• **Activity list**
A. In the article on Tri-Met's driver background checks, reproduce the passage from "Below are excerpts" up to and including "run a railroad?".
B. According to the article on Tri-Met's driver background checks, by what date did Hansen's memo require the names and fingerprints of medical-assistance drivers?
C. Carry the article on Tri-Met's driver background checks onward from its final line.

• **Source document**
Justice Delayed

BY BOB YOUNG
byoung@wweek.com

When Fred Hansen became general manager of Tri-Met eight months ago, he inherited a number of problems from his predecessor, Tom Walsh. One of them was Tri-Met's failure to run background checks on medical-assistance drivers like Daniel Robertson, a convicted murderer who raped Tri-Met passenger Tammy Rattey last year.

On June 10, WW interviewed Hansen about the Rattey case and Tri-Met's ignorance of the backgrounds of the drivers who transport the agency's most vulnerable passengers. Clearly, Hansen's staff had not fully briefed him on Tri-Met's problems, which left him unable to answer key questions. Still, it was evident that Hansen knew there was a problem. He said he had been preparing to run more extensive checks on medical-assistance drivers before the state stepped in on June 1 and handed down new rules making it difficult to get national criminal checks on subcontractors.

The day after the WW interview, Hansen issued a stern memo calling for Tri-Met to round up the names--and fingerprints--of its medical-assistance drivers by June 28.

Below are excerpts from WW's interview with Hansen. Questions and answers have been edited for clarity.

WW: You've said that Tri-Met's current system of background checks is flawed. I'm curious if you are aware how flawed it is. Do you know that Tri-Met does not even keep the names of OMAP drivers on file?

Hansen: I wasn't aware of that.

Is that a good way to run a railroad?

I have to understand it more thoroughly. There are certainly some circumstances where a contractor would have employees that we would not necessarily be aware of, an engineering firm or what have you. From my standpoint the issue here is the one about the criminal-background check, and that is something that we need to know about at Tri-Met, not just [rely on] the contractor to provide.

We have found drivers with
a number of convictions for theft, assault and selling drugs. Should those people
be driving?

Anybody who has those types of convictions on their records should not be serving vulnerable populations. That is, in my view, clear. I think people who have that kind of a background shouldn't be dealing in unsupervised settings with vulnerable people. So then the issue becomes, how do we discover that and then make sure the system actually weeds out people who are inappropriately so involved?

What keeps Tri-Met from doing checks on OMAP drivers today?

• **Exercise data**
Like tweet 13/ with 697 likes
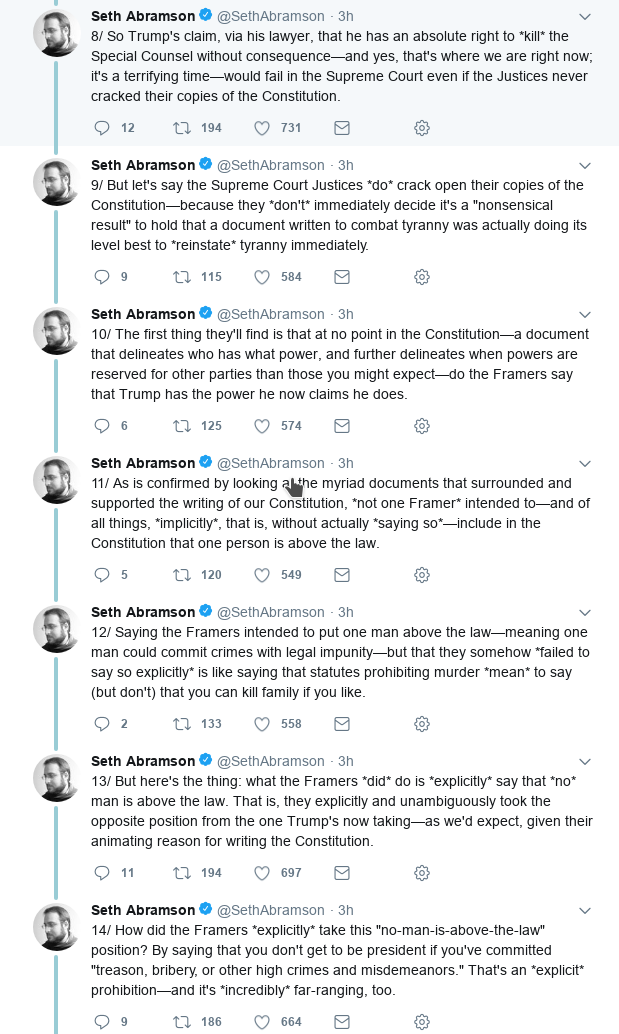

• **Answers to each task**
A.
Below are excerpts from WW's interview with Hansen. Questions and answers have been edited for clarity.

WW: You've said that Tri-Met's current system of background checks is flawed. I'm curious if you are aware how flawed it is. Do you know that Tri-Met does not even keep the names of OMAP drivers on file?

Hansen: I wasn't aware of that.

Is that a good way to run a railroad?

B. June 28

C.
Other than to be assured of exactly how that system works, other than to be able to put together the mechanical things...it may happen within a day. I'd say a couple weeks just because I don't know how many mechanical administrative pieces I've got to be able to put in place to be able to order it. Do we need to be able to amend the contract to be able to require that all names come through us? I need to be able to ask my counsel how we can in fact accomplish it. But this issue isn't one of, is it being done today or is going to be done tomorrow? I want it to be done as soon as possible.

Why hasn't it happened yet?

Because--this is the thing you apparently do not want to focus on--up until June 1 of this year we had the ability to get after the much more effective criminal-background checks by being able to get into the national criminal-information database. Then the new state rule came out. They narrowed it and explicitly removed transportation providers. Now, can we in fact still do the Oregon check? Yes, but it is not nearly as effective because of the number of people migrating from other cities.

Why didn't you go ahead and say, "From now on Tri-Met will check the criminal records of OMAP providers, even if it's an Oregon-only check"?

I wanted to get to the most comprehensive approach. For me, what was most important was to be able to get to that broader criminal check, and the ability to do so was a door that was wide open for us. We were marching down that direction to put it in place. What's at issue, and what frustrates me, is that door was closed on June 1, and that then means that we have to drop back to what I think is a much inferior system, because it only deals with that record which is in the state of Oregon.